Unisono distanzierten sie sich dabei vom Begriff „Laie“. Leopold Kunrath will lieber von „theologischen und nichttheologischen“ MitarbeiterInnen sprechen, denn „geistliche Mitarbeiter sind hoffentlich beide“. Gerhild Herrgesell unterschied zwischen ehrenamtlichen und hauptamtlichen MitarbeiterInnen, Karl Schiefermair forderte, überhaupt den Begriff „Laie“ abzuschaffen. Er selber habe immer „das Glück gehabt, gemeinsam in einem Team von Ehrenamtlichen und Hauptamtlichen“ zu arbeiten. Eine Fehlentwicklung entstehe dort, wo allein gearbeitet werde und sich dann „Machtstrukturen verfestigen“. Die Evangelische Kirche in Österreich nehme in Europa eine „einzigartige Position“ ein, so der Oberkirchenrat, weil die Ehrenamtlichkeit bis in die Zusammensetzung der Kirchenleitung gehe: „Das leistet sich keine andere Kirche. Das dokumentiert die ungeheure Wertschätzung und das Vertrauen in diese nicht hauptamtliche Arbeit.“

Ehrenamtliches Engagement keine Privatvergnügen

Gerhild Herrgesell erzählte aus ihrer Arbeit in der Grazer Heilandskirche, der größten evangelischen Gemeinde, die mit 27 Angestellten in ehrenamtlicher Leitung „exzellent“ funktioniere. Dies sei jedoch nur möglich, weil „Menschen bereit sind, ihre Zeit und ihr Know-how zur Verfügung zu stellen“. Problematisch sei jedoch, wenn in der Arbeitswelt Dienstgeber ehrenamtliches Engagement „als Privatvergnügen abtun“. Durch die oft enorme zeitliche Beanspruchung ehrenamtlicher MitarbeiterInnen in Leitungsgremien stelle sich die Frage: „Wie kann man hier als Ehrenamtliche/r gleichberechtigt mitarbeiten, wenn man nicht gerade in Pension, arbeitslos oder selbständig ist?“

Das in der evangelischen Kirche geltende „Priestertum aller Gläubigen“ bedeute nicht „Lehramt aller Gläubigen“, sagte Karl Schiefermair. In diesem Bereich sei eine „solide Ausbildung“ unverzichtbar.
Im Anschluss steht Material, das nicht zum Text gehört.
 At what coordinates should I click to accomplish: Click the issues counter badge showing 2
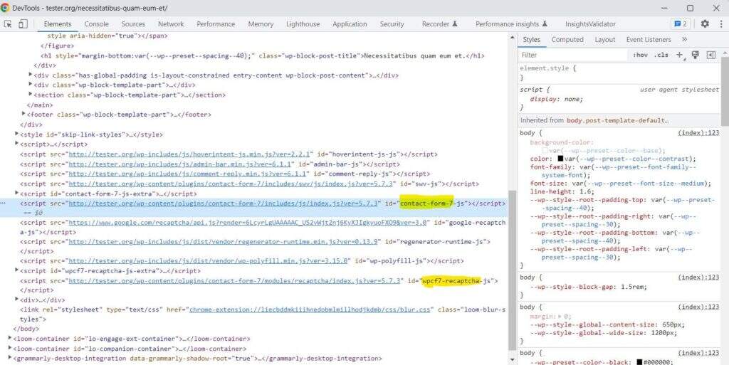pos(681,23)
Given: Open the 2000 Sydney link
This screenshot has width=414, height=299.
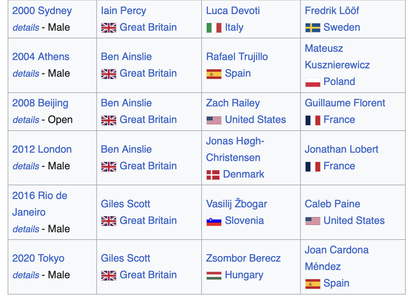Looking at the screenshot, I should point(42,11).
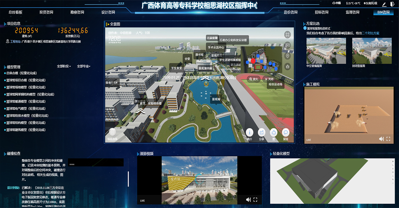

Der Oberkirchenrat erinnerte daran, dass Ehrenamtliche in verschiedenen Bereichen „profimäßig“ arbeiten müssten, etwa in der Notfallseelsorge. Die Kirche hätte im Gegenzug für Ausbildung und Schutz der Ehrenamtlichen zu sorgen. Heute gehe es nicht mehr um das Konzept der Laienkirche aus den 50er Jahren des vorigen Jahrhunderts, sondern darum, „wie es zu einer gediegenen und bestätigten Teilnahme aller Menschen kommt, die das wollen“. Beteiligung erfolge nicht mehr wie früher aus Pflichtbewusstsein, sondern aus Begeisterung.

Leopold Kunrath ortet immer wieder eine „Selbstbeschäftigung“ der Kirche, Gerhild Herrgesell wünscht sich ein „selbstbewusstes Auftreten nach außen statt zu jammern“, und Karl Schiefermair erinnerte daran, dass außerhalb der Kirche von den Ländern das ehrenamtliche Element stärker wahrgenommen und gefördert werde. Was die evangelische Kirche betreffe, sei etwa das demokratische Element, dass Evangelische wählen, bei den letzten Gemeindevertretungswahlen „gut rübergekommen“.